▸ **Task description**
Repeat all of the records word for word, but skip any picture.

▸ **Records supplied**
□ □ □ □
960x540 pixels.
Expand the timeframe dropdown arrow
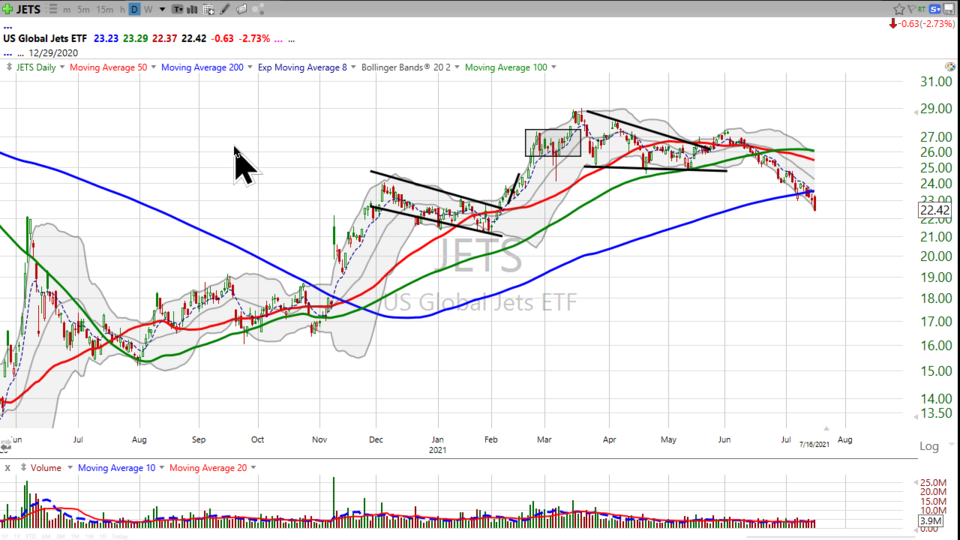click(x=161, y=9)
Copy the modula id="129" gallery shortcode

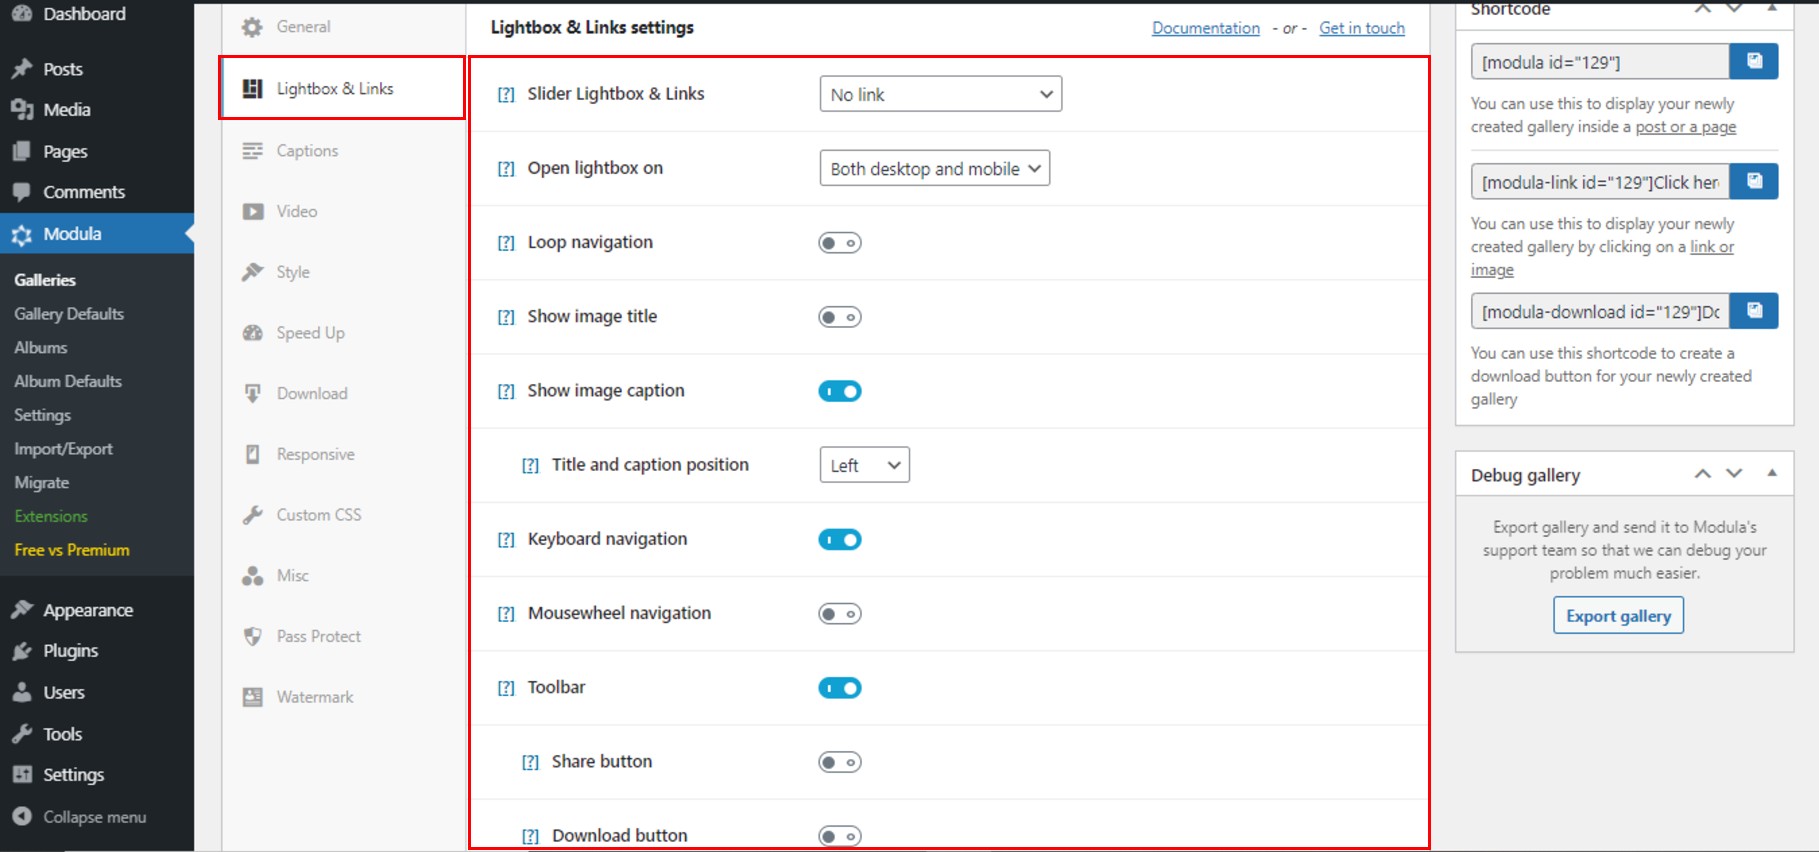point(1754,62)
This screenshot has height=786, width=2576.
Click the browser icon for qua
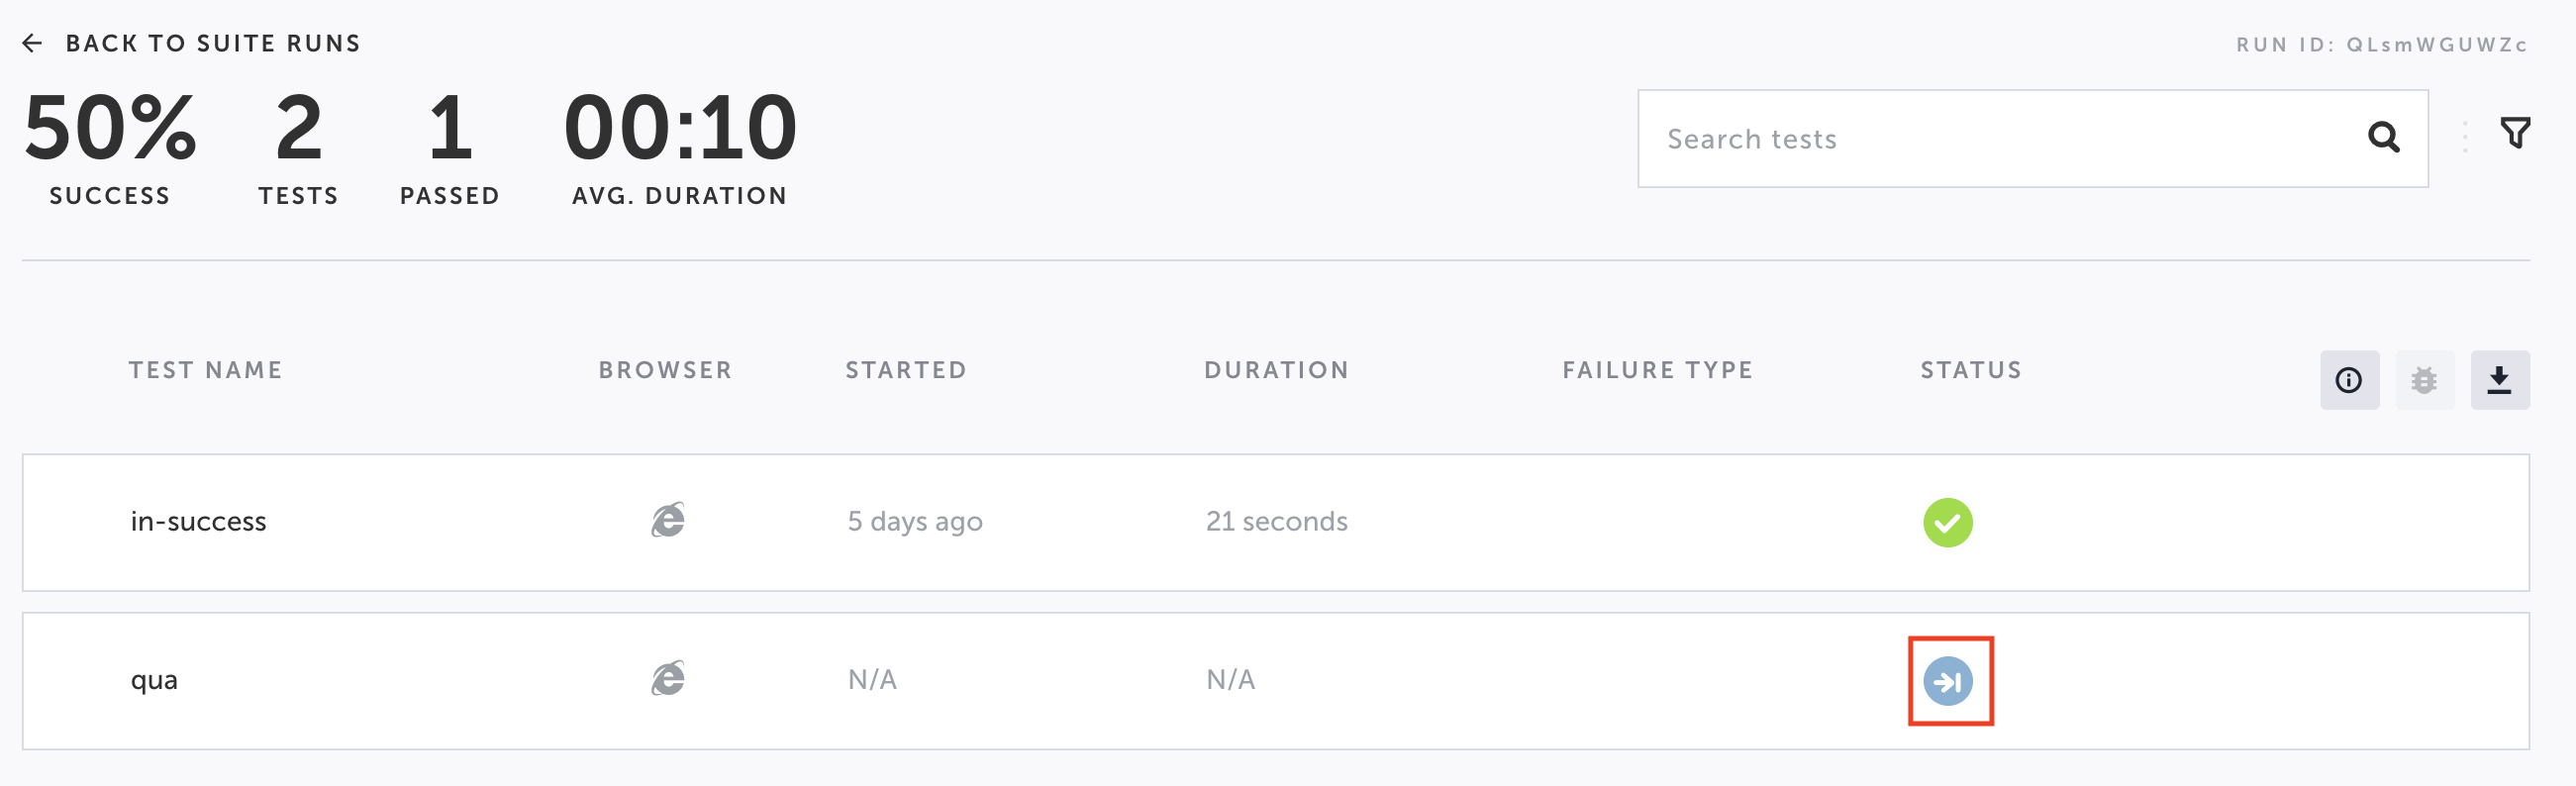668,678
□ □ □ □
▸ **Reply**
960x540 pixels.
Expand the timeframe dropdown arrow
click(x=161, y=9)
Copy the modula id="129" gallery shortcode

point(1754,62)
This screenshot has height=786, width=2576.
Click the browser icon for qua
668,678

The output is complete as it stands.